The specificity of LDN5 for only those synthetic GMMs that precisely recapitulate the structure of the hydrophilic cap of natural mycobacterial glucose-6-O-(2R, 3R) monomycolate suggests that this glycolipid is a relevant target of the in vivo human T cell response to mycobacteria. We have reported that phospholipid-specific polyclonal T cell responses occur following mycobacterial infection 14. Recently, we have found similar responses to GMM in PBLs in the majority of subjects infected with M. tuberculosis, but not naive controls, indicating that this antigen is a target of the immune response during natural infections (Ulrichs, T, unpublished data). Thus, GMM-specific T cell activation is not just a property of LDN5, but is common among polyclonal lymphocytes of humans infected with M. tuberculosis. The biological significance of this reactivity in the context of mycobacterial infection derives from the observation that GMM is, strictly speaking, neither self nor foreign, but instead a combination of a self-carbohydrate and a foreign lipid that are coupled only after successful infection of host tissues by mycobacteria.

Mycobacteria synthesize mycolates using a hybrid fatty acid synthase mechanism that differs from the type I fatty acid synthase mechanism found in eukaryotic cells 16. Thus, the α-branched, β-hydroxy structure of mycolic acids is not found in eukaryotic fatty acids, making mycolic acids inherently foreign in structure to the mammalian immune system. The enzymatic activity leading to coupling of mycolates to glucose has not been identified, but GMM is synthesized by all mycobacterial species studied to date and can be quite abundant in the cell wall, comprising up to 2% of the total extractable lipid (12,38,48; and Moody D.B., unpublished data). The results of the current study confirmed that M. smegmatis, M. phlei, and M. avium cannot synthesize GMM de novo, but all three species produce antigenic GMM in abundance when exposed to glucose in vitro. Moreover, the obligate intracellular pathogen M. leprae produced GMM while growing within mammalian liver in vivo (Fig. 6). These results indicate that mycobacteria acquire exogenous glucose from the media or host tissues and esterify host glucose to mycobacterial mycolic acids.

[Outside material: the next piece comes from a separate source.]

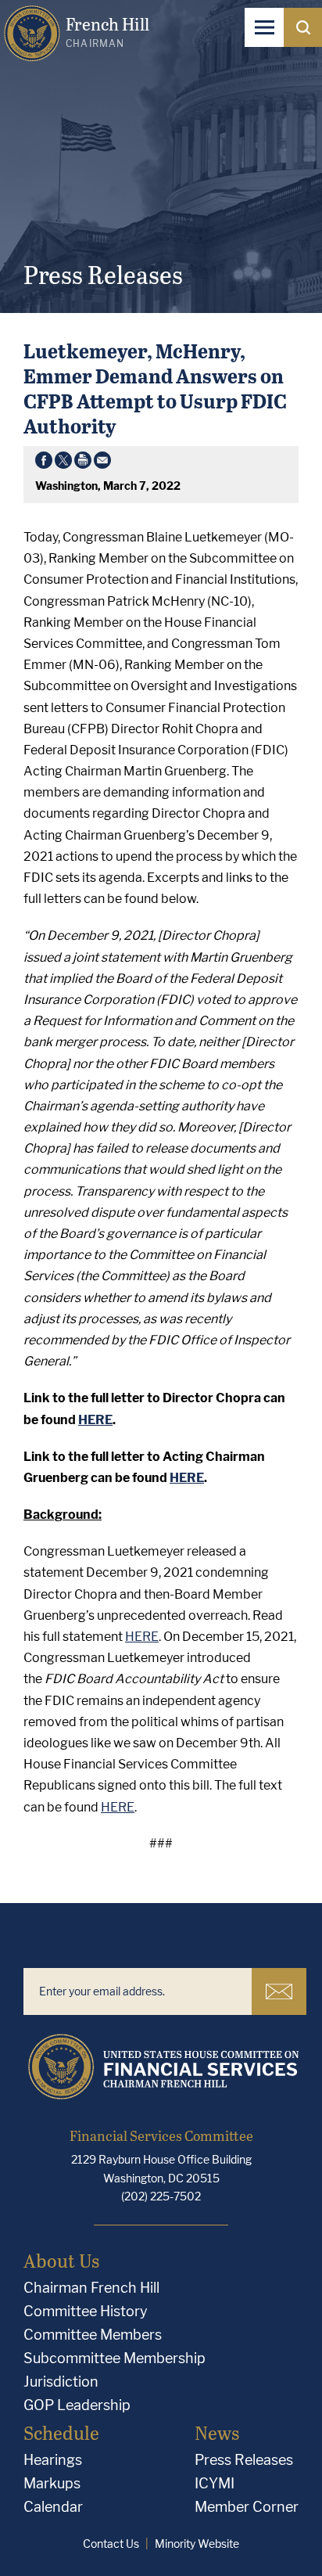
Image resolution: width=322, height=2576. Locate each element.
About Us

Since glucose is not generally found in abundance in mycobacterial growth environments other than infected host tissues, we propose that expression of the GMM antigen in nature is generally restricted to pathogenic mycobacteria that have invaded host tissues and would not be expressed by saprophytic mycobacteria growing in the environment. This issue is particularly relevant for mycobacterial disease, since human exposure to environmental saprophytes is common, but does not generally lead to detectable cell-mediated immunity 49. Specific T cell recognition of a glycolipid antigen derived from the in vivo coupling of host and pathogen factors could allow not only discrimination of self from foreign structures, but also discrimination of bacteria that have invaded tissue from bacteria that have not. Many studies suggested that the host avoids immunopathology by distinguishing foreign antigen that is not a threat to the host (innocuous nonself) from that which is a threat to the host (pathogenic nonself; for a review, see reference 50). Thus, these results not only provide the first information about the expression of a CD1-presented antigen in vivo within tissues, they also suggest a new mechanism for discrimination of pathogenic from innocuous nonself that would allow a vigorous response to pathogenic mycobacteria while avoiding immunopathology from casual exposure to innocuous saprophytes.

The authors thank H. Remold, P. Brennan, and J. Belisle for supplying mycobacteria.

D.B. Moody is supported by grants from the National Institute of Arthritis and Musculoskeletal and Skin Diseases, National Institutes of Health, (ARO1988) and the American College of Rheumatology Research and Education Foundation. S.A. Porcelli is supported by grants from the National Institute of Allergy and Infectious Diseases, National Institutes of Health (AI45889 and AI40135). G.S. Besra is currently a Lister Institute Jenner Research Fellow and acknowledges support from the Medical Research Council Cooperative Group (grant 49343).